-- Records follows --
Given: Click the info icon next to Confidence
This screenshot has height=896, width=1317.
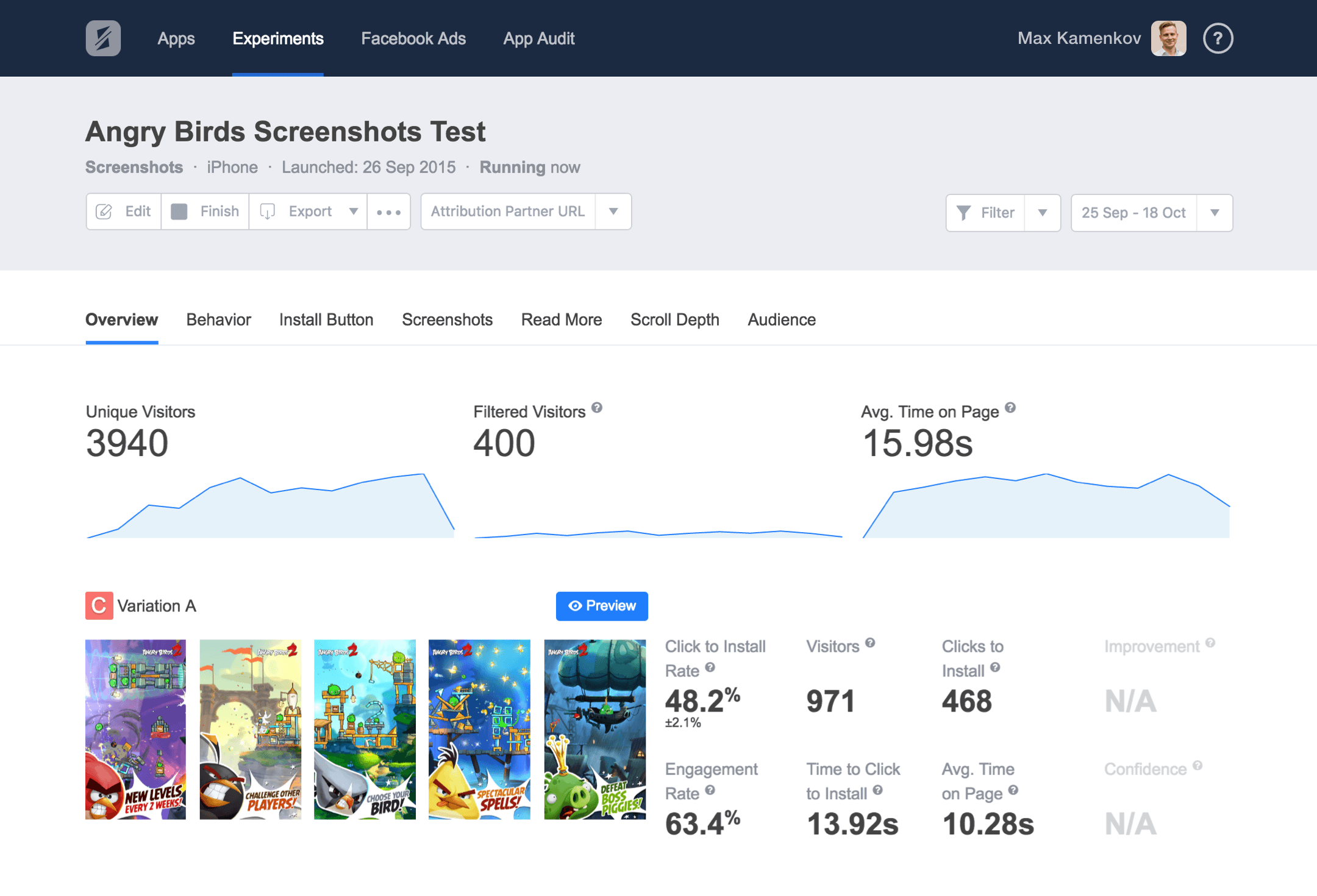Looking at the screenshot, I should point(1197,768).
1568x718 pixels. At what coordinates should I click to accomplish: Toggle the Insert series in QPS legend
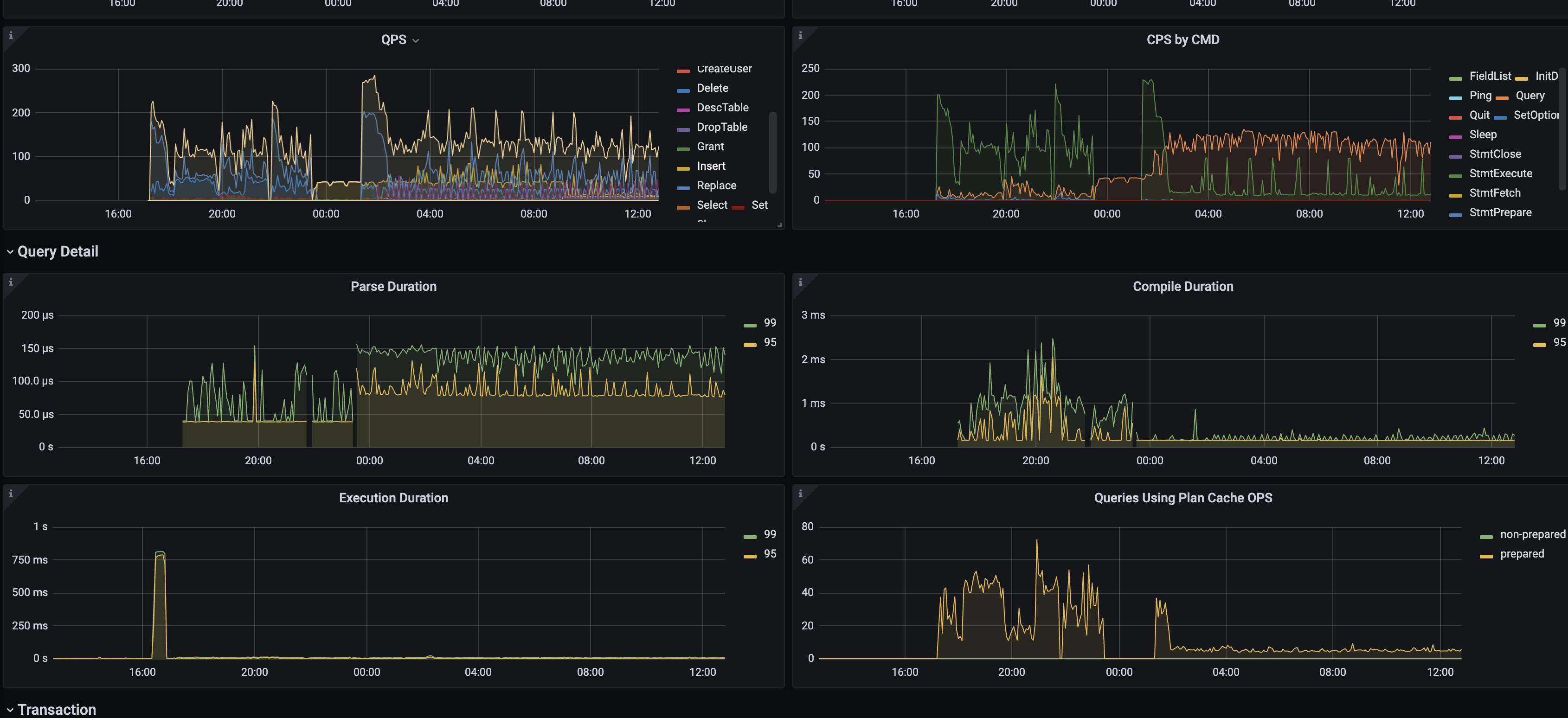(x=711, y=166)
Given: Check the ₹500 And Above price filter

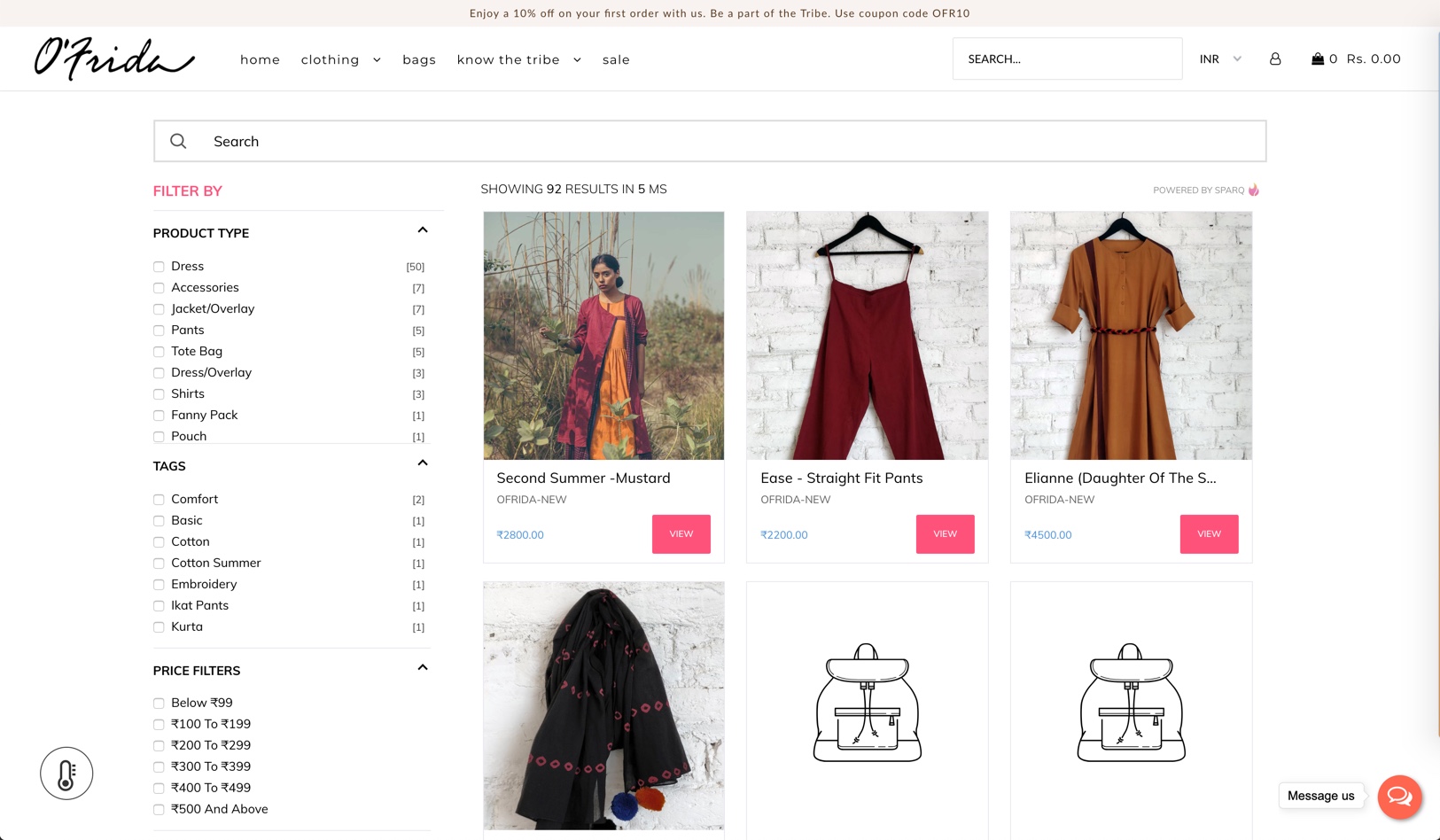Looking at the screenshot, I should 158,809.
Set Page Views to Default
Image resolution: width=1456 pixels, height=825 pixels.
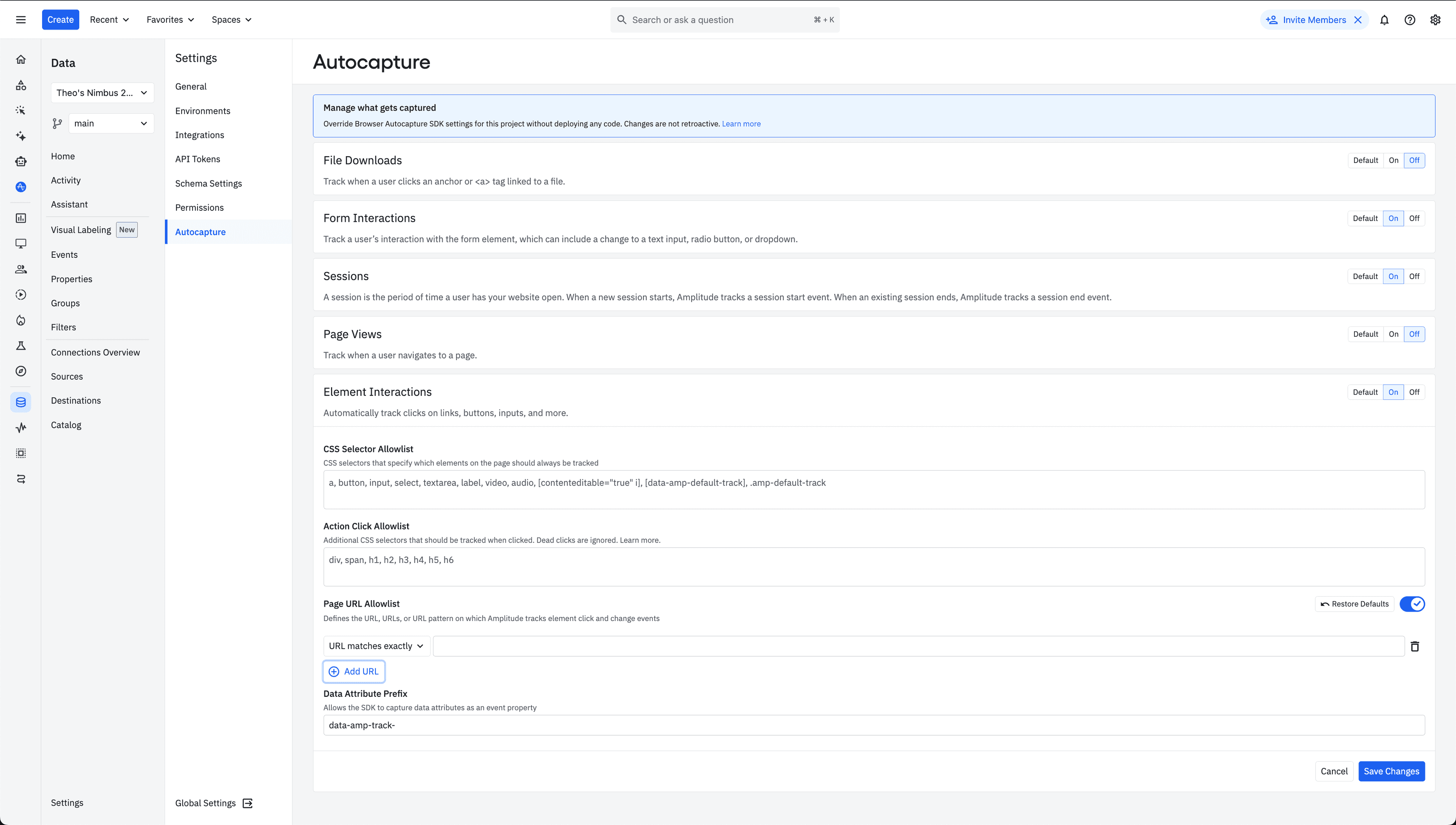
-- Records concluded --
**Work to complete:**
Before you finish, make sure every line above has been repeated exactly and no picture remains in the copy.

**Completed task:**
Given: Click the info icon next to Confidence
This screenshot has height=896, width=1317.
Looking at the screenshot, I should point(1197,768).
1568x718 pixels. At what coordinates should I click to accomplish: Toggle the Insert series in QPS legend
(x=711, y=166)
Given: Check the ₹500 And Above price filter

Looking at the screenshot, I should 158,809.
Set Page Views to Default
Image resolution: width=1456 pixels, height=825 pixels.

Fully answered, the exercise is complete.